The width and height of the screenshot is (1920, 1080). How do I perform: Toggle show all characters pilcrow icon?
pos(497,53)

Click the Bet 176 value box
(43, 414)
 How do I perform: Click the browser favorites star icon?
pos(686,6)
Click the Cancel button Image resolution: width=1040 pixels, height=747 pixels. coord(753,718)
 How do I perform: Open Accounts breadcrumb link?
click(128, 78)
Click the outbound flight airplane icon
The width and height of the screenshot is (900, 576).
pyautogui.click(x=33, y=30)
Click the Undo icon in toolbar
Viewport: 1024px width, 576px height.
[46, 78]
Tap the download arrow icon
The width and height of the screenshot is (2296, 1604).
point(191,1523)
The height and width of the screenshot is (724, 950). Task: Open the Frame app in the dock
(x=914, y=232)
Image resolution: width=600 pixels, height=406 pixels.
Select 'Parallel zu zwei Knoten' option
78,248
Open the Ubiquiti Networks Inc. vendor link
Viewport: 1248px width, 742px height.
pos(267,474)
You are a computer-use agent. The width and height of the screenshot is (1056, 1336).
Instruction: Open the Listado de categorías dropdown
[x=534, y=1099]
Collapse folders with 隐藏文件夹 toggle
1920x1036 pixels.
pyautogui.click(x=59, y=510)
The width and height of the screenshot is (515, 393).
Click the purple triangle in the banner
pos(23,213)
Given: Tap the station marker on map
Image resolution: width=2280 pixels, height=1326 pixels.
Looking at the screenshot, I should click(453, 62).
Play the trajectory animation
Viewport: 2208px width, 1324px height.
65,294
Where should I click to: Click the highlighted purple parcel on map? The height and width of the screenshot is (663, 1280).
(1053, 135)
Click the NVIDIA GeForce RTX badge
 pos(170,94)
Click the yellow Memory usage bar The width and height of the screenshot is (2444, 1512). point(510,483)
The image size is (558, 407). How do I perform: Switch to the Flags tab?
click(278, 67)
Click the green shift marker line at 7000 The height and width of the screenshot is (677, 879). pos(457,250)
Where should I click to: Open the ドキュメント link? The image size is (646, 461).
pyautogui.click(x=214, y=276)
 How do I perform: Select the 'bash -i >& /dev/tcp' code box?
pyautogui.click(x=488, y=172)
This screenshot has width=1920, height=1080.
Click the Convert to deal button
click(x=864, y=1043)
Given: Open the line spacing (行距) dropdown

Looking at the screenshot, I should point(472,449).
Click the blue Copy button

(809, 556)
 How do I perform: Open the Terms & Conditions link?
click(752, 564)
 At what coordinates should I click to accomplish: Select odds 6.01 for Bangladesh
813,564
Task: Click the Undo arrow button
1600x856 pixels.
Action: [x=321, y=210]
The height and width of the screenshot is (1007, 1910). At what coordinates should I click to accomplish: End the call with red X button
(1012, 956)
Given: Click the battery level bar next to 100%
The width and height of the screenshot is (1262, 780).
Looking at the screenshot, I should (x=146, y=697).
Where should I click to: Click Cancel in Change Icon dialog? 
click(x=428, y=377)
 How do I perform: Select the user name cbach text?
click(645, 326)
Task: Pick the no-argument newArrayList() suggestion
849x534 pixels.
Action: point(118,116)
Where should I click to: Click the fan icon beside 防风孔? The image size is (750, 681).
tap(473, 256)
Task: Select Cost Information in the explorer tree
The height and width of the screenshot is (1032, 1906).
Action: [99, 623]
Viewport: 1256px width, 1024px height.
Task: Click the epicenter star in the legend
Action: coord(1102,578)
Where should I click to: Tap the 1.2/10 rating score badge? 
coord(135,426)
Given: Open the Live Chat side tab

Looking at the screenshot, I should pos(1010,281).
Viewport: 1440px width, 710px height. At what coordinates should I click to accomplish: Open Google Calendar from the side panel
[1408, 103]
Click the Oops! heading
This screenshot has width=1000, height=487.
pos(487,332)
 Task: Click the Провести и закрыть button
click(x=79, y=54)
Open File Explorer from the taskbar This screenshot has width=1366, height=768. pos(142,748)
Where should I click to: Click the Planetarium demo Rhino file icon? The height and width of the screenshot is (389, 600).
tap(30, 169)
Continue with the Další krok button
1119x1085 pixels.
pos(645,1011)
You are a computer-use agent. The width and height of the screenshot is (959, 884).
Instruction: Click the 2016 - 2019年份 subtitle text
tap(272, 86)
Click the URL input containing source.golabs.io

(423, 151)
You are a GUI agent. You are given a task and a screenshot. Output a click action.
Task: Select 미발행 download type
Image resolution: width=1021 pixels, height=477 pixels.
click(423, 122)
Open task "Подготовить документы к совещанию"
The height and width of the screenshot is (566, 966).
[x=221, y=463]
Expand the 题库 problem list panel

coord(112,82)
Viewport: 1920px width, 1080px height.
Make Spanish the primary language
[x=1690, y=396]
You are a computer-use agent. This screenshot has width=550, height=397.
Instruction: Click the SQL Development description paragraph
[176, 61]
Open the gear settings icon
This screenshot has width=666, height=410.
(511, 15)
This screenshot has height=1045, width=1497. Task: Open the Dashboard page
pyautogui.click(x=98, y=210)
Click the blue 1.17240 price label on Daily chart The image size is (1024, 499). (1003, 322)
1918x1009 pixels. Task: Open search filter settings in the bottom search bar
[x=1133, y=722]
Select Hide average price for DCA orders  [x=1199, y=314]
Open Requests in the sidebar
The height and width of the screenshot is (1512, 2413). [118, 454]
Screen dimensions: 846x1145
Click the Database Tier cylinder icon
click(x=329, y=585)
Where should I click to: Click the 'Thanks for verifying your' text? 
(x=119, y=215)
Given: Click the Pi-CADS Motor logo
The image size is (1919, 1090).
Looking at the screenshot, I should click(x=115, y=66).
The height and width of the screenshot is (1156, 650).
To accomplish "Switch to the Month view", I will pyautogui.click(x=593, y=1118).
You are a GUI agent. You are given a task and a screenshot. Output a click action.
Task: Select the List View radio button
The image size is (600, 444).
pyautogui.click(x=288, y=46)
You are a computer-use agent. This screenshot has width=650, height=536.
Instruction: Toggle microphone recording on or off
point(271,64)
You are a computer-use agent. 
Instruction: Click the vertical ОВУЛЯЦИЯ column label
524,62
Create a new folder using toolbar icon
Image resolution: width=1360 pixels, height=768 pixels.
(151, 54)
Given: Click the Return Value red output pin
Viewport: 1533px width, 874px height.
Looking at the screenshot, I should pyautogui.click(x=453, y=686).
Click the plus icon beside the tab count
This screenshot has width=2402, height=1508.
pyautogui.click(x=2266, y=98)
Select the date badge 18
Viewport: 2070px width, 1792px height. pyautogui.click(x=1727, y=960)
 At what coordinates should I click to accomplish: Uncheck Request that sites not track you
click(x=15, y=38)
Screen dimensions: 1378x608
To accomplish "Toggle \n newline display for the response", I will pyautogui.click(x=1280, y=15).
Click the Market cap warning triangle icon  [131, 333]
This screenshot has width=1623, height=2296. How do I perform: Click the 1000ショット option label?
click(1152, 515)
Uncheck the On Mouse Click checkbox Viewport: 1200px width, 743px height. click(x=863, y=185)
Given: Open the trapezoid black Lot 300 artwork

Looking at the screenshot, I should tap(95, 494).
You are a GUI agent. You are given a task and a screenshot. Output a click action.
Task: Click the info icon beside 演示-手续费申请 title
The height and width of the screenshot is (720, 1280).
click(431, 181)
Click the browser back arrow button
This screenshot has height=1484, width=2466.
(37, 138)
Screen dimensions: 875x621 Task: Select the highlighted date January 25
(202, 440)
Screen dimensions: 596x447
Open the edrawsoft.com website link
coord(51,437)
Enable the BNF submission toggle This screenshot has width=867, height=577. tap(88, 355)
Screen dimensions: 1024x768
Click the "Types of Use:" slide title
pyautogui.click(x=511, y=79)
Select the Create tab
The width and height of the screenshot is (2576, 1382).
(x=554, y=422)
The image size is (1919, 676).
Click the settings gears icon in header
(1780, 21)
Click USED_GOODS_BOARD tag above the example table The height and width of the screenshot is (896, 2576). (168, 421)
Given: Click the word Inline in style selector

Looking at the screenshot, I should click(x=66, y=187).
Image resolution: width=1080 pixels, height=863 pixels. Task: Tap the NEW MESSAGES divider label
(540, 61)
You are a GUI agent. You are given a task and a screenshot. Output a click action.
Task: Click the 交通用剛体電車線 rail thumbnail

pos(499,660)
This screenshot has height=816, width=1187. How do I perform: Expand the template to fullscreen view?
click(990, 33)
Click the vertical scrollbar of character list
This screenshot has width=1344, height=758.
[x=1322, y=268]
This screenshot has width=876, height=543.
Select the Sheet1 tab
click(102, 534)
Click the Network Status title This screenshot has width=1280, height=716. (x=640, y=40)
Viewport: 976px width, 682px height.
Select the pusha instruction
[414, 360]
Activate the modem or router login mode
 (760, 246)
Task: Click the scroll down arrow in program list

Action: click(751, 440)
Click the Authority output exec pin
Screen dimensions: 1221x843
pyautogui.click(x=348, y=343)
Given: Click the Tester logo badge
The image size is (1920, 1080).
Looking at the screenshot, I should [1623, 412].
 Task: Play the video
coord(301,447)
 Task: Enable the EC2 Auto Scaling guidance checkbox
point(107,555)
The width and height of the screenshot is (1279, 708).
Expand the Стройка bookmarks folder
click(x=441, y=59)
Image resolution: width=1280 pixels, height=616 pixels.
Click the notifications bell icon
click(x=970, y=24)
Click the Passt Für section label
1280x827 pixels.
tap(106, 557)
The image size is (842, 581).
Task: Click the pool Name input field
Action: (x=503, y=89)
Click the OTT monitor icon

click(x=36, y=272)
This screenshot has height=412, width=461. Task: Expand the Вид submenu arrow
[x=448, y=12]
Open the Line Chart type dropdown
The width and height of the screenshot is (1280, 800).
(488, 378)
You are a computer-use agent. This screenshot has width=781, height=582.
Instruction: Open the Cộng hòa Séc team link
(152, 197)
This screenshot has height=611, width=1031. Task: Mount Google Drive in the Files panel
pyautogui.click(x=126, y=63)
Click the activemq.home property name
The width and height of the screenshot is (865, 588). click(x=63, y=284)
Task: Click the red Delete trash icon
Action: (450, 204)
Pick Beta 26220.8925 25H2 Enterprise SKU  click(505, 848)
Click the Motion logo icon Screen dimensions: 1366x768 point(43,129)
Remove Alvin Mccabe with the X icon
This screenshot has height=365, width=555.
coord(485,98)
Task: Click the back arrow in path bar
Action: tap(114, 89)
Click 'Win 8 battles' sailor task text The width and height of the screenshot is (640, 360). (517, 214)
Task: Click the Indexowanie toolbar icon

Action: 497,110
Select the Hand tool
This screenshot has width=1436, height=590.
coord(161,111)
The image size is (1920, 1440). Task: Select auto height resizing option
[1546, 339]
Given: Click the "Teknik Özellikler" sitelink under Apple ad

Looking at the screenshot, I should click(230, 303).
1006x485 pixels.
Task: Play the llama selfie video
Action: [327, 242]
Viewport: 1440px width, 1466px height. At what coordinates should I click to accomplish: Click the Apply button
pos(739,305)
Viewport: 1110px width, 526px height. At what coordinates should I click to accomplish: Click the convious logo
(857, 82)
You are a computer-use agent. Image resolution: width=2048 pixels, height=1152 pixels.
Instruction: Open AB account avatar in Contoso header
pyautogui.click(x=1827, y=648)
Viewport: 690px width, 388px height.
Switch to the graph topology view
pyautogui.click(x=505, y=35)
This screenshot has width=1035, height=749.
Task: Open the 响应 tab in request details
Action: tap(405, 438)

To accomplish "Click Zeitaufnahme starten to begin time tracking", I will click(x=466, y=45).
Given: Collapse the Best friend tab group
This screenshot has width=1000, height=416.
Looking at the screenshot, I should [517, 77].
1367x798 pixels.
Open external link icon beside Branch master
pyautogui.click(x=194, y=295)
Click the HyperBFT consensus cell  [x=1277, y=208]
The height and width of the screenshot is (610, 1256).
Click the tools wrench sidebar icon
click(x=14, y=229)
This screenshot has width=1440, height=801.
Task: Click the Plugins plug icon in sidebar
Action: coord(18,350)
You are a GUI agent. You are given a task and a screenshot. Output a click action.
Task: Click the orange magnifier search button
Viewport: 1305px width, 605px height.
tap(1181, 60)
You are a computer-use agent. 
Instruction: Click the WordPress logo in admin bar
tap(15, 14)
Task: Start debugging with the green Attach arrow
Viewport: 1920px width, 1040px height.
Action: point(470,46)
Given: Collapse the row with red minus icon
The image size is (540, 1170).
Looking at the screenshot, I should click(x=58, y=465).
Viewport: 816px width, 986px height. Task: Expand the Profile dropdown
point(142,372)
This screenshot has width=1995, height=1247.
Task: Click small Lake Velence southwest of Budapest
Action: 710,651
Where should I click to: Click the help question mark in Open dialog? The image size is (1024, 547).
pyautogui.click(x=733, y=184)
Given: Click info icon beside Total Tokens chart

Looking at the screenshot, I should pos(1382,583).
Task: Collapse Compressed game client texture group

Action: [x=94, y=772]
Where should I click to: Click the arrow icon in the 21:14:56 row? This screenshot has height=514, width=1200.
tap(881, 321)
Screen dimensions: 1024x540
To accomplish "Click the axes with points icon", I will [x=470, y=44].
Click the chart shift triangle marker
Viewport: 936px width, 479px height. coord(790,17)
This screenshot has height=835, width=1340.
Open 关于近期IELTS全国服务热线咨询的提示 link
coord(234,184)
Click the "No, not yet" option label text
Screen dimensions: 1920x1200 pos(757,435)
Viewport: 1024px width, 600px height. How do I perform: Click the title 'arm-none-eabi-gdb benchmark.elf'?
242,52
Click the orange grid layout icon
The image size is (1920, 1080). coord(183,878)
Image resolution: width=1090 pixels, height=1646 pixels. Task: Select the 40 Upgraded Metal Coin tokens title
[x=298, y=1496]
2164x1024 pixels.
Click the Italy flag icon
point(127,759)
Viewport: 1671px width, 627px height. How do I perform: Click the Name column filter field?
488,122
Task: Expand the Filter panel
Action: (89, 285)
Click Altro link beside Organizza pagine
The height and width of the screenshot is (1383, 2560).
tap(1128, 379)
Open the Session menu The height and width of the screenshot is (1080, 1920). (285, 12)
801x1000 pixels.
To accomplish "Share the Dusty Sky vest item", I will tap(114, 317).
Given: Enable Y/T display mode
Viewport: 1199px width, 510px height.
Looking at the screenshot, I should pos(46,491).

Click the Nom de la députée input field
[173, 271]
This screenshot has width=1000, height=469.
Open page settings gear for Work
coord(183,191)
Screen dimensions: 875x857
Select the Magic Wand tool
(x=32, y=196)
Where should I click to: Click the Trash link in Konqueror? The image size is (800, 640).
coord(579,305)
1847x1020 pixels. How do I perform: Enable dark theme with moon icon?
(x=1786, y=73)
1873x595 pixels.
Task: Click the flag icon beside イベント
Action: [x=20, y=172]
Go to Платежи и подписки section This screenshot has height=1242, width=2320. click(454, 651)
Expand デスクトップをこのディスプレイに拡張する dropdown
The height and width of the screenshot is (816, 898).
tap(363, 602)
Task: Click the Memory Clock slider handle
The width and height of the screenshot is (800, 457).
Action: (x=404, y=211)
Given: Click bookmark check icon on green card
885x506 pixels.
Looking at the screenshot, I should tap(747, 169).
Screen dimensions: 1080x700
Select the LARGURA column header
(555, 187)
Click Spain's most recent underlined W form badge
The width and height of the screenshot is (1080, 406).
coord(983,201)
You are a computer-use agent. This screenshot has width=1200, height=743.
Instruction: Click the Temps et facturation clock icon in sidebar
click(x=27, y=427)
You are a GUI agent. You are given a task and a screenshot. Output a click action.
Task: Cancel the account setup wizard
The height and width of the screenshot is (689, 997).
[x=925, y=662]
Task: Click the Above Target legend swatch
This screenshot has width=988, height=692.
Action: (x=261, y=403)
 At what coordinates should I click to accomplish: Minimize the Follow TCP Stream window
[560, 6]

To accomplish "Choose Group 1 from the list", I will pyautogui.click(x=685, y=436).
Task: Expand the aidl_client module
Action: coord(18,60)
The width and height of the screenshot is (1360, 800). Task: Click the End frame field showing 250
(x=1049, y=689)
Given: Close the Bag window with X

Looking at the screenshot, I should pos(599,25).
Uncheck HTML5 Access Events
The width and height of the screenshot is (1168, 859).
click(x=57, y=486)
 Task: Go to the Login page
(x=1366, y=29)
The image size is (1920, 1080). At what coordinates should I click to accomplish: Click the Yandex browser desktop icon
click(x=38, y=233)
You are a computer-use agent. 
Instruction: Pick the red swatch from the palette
+--
Reproduce verbatim the run of lines that opens with the line containing "How do I perform: Select the 'bash" and closes with the line containing "click(x=864, y=1043)", both of those lines included.

 How do I perform: Select the 'bash -i >& /dev/tcp' code box?
pyautogui.click(x=488, y=172)
This screenshot has width=1920, height=1080.
Click the Convert to deal button
click(x=864, y=1043)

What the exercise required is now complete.